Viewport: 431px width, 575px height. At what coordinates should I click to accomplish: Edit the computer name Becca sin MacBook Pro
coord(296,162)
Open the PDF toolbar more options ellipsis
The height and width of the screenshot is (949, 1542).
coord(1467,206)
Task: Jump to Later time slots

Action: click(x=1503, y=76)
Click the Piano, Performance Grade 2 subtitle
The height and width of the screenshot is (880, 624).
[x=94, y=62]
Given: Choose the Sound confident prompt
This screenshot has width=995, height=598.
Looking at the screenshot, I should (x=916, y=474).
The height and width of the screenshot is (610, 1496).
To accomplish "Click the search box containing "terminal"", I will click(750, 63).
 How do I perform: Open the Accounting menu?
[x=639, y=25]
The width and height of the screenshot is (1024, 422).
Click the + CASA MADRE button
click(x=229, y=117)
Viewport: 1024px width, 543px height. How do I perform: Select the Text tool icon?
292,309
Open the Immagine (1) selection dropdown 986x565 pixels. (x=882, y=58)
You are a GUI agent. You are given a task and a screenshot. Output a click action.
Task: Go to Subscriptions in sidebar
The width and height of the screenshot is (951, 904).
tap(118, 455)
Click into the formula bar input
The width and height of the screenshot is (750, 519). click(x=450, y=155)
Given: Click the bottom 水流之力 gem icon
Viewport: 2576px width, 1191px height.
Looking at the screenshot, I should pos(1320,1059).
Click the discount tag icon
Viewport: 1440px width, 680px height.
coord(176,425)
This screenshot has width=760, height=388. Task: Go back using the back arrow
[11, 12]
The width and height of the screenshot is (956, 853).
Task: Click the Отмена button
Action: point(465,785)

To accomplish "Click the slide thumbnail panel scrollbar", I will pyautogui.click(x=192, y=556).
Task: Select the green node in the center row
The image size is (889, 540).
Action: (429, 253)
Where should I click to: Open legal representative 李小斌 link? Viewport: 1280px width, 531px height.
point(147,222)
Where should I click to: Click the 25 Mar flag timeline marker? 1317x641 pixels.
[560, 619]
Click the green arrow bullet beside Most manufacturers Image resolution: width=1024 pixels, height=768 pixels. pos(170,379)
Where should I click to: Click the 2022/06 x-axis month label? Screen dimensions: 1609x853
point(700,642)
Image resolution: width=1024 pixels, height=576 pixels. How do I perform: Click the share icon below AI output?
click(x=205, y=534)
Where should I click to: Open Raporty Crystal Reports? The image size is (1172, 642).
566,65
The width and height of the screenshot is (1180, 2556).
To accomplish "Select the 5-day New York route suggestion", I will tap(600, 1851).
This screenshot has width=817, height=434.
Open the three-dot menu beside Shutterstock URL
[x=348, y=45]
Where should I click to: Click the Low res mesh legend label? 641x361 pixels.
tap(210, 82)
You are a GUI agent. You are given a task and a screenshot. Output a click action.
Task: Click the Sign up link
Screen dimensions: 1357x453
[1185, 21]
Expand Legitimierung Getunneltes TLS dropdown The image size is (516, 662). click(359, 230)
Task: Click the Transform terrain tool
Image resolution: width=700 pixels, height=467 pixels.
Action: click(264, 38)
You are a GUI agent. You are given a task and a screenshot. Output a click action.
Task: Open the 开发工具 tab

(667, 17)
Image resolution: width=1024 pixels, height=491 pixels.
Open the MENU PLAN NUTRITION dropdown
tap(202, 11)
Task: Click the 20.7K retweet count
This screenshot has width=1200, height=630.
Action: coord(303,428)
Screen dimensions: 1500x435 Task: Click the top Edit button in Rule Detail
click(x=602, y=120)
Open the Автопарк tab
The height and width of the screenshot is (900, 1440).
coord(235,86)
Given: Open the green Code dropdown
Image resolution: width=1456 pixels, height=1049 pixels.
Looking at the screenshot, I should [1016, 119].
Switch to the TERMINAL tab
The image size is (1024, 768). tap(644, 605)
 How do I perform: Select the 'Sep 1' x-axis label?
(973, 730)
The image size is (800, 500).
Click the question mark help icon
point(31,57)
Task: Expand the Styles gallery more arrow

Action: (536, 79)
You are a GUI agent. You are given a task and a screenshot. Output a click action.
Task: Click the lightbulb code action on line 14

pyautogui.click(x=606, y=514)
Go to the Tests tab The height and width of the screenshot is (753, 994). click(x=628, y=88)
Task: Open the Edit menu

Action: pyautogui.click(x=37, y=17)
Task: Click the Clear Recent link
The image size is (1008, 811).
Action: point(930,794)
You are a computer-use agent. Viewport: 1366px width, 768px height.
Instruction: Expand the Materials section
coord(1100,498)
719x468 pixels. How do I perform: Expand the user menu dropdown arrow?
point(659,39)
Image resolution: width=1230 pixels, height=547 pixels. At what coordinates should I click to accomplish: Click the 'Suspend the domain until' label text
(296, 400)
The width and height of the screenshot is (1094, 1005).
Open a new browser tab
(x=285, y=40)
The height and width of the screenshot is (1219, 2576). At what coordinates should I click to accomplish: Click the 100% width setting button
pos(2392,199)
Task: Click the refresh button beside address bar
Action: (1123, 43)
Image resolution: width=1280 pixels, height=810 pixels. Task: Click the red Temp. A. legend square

-------

> **Task brief**
With the line holding "Given: Open the green Code dropdown" as the first and the line holding "Task: Click the Clear Recent link" as the last, please transcribe exactly the lines of the material above in that range and nothing else.

> **Written response**
Given: Open the green Code dropdown
Image resolution: width=1456 pixels, height=1049 pixels.
Looking at the screenshot, I should [1016, 119].
Switch to the TERMINAL tab
The image size is (1024, 768). tap(644, 605)
 How do I perform: Select the 'Sep 1' x-axis label?
(973, 730)
The image size is (800, 500).
Click the question mark help icon
point(31,57)
Task: Expand the Styles gallery more arrow

Action: (536, 79)
You are a GUI agent. You are given a task and a screenshot. Output a click action.
Task: Click the lightbulb code action on line 14

pyautogui.click(x=606, y=514)
Go to the Tests tab The height and width of the screenshot is (753, 994). click(x=628, y=88)
Task: Open the Edit menu

Action: pyautogui.click(x=37, y=17)
Task: Click the Clear Recent link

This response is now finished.